Give again the line that contains "You are a computer-use agent. 1200x675", plus every line after it to the end of the records, unchanged.
START Exercise material
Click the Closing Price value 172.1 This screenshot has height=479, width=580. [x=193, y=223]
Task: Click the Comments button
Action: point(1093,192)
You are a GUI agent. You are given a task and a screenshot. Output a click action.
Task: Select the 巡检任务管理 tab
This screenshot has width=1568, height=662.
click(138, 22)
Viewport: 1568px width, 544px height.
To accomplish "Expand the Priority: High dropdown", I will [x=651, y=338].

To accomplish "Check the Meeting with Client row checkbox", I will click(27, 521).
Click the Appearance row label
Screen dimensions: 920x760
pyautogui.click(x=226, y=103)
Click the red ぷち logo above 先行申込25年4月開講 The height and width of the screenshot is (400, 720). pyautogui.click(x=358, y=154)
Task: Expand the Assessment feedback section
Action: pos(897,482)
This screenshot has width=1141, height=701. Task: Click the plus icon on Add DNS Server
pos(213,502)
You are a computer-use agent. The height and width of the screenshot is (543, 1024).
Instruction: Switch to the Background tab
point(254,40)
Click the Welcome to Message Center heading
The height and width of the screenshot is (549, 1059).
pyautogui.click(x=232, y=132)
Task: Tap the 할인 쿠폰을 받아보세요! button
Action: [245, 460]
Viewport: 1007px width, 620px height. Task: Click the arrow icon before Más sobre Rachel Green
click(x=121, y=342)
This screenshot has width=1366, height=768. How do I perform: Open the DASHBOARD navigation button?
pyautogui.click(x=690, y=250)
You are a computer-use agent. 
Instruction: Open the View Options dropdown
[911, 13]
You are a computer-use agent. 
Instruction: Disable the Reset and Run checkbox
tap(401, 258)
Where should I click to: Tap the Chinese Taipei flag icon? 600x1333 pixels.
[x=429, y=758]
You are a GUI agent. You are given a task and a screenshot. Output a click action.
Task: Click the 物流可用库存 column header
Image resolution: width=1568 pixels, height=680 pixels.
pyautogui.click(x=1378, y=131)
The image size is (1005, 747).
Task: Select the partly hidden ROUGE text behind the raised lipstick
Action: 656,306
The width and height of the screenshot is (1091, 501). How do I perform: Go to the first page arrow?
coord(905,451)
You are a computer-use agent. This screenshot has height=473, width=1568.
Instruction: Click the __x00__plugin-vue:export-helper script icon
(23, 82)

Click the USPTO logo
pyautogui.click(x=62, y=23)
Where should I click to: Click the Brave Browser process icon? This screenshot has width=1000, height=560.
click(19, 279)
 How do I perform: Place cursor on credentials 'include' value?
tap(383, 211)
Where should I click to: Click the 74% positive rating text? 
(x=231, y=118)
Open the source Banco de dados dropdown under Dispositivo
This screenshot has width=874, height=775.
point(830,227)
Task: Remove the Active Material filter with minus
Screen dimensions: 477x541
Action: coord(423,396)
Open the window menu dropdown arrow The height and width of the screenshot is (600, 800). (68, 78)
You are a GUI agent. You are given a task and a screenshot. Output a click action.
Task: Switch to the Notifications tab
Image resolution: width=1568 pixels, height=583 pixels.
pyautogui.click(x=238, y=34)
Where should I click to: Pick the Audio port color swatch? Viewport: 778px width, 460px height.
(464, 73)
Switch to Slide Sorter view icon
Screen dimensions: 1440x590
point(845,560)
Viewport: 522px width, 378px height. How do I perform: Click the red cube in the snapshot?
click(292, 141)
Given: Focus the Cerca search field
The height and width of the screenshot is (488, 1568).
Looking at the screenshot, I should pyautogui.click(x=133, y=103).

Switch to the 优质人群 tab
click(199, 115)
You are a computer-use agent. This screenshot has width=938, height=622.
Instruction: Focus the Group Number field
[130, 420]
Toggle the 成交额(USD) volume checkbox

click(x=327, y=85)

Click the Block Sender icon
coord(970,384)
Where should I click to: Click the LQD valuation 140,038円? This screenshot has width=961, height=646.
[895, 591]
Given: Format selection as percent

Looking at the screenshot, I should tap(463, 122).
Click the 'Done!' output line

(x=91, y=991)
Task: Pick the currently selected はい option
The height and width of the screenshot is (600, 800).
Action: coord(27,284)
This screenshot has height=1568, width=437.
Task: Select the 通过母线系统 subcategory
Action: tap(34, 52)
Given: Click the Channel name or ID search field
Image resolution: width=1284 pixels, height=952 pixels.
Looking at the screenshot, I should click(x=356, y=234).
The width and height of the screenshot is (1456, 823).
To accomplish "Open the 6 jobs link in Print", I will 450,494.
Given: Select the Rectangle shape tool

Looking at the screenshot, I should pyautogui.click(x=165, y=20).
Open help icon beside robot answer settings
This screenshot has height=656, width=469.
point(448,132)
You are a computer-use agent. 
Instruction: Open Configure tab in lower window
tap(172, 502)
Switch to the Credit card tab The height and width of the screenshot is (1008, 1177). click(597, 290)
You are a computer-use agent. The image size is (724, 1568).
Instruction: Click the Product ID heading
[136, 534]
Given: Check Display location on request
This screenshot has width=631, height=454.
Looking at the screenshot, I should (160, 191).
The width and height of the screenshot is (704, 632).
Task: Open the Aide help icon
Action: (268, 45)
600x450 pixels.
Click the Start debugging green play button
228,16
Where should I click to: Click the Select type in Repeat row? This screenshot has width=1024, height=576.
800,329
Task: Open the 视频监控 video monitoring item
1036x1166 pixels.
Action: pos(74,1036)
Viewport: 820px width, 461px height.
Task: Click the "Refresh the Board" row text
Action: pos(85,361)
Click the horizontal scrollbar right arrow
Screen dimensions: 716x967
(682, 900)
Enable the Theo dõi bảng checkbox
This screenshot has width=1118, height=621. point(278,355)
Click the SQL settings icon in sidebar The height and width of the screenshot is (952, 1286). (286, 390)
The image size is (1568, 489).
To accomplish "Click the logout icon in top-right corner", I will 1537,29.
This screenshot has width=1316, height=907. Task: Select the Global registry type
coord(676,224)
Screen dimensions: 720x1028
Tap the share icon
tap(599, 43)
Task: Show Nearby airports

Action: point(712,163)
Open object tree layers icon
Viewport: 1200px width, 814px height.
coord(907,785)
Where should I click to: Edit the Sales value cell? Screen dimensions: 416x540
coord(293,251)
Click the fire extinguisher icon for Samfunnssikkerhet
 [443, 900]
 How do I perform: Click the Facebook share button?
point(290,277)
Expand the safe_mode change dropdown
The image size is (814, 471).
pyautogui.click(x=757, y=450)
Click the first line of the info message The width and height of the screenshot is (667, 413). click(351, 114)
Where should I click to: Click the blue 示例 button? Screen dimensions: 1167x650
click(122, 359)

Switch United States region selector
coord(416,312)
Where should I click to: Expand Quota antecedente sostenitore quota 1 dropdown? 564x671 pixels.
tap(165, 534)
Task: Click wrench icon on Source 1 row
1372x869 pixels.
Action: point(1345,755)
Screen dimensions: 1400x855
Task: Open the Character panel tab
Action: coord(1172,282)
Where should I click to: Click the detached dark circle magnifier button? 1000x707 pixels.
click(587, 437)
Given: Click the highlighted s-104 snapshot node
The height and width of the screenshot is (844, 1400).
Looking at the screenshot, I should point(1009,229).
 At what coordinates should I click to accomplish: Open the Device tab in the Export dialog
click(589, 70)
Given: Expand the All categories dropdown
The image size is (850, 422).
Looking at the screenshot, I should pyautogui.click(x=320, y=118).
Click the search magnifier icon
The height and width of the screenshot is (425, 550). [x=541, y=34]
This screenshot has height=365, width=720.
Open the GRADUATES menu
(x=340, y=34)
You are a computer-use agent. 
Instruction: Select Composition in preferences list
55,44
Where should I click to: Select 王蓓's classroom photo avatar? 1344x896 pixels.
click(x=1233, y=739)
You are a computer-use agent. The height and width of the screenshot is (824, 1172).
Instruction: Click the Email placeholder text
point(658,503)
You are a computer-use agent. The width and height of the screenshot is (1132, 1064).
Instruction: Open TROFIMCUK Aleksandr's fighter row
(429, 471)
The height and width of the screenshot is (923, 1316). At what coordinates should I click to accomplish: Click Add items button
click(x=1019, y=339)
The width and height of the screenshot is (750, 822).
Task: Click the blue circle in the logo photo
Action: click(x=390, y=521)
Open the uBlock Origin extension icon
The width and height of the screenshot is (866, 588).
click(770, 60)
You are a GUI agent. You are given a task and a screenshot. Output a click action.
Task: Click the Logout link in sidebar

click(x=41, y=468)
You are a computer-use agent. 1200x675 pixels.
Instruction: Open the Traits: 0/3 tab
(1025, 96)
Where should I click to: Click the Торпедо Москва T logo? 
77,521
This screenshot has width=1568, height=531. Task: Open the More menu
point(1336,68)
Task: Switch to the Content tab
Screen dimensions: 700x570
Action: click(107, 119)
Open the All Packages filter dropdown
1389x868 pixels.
END Exercise material
## Output
You are a computer-use agent. 1200x675 pixels.
Instruction: Open the Traits: 0/3 tab
(1025, 96)
Where should I click to: Click the Торпедо Москва T logo? 
77,521
This screenshot has width=1568, height=531. Task: Open the More menu
point(1336,68)
Task: Switch to the Content tab
Screen dimensions: 700x570
Action: click(107, 119)
Open the All Packages filter dropdown
1389x868 pixels.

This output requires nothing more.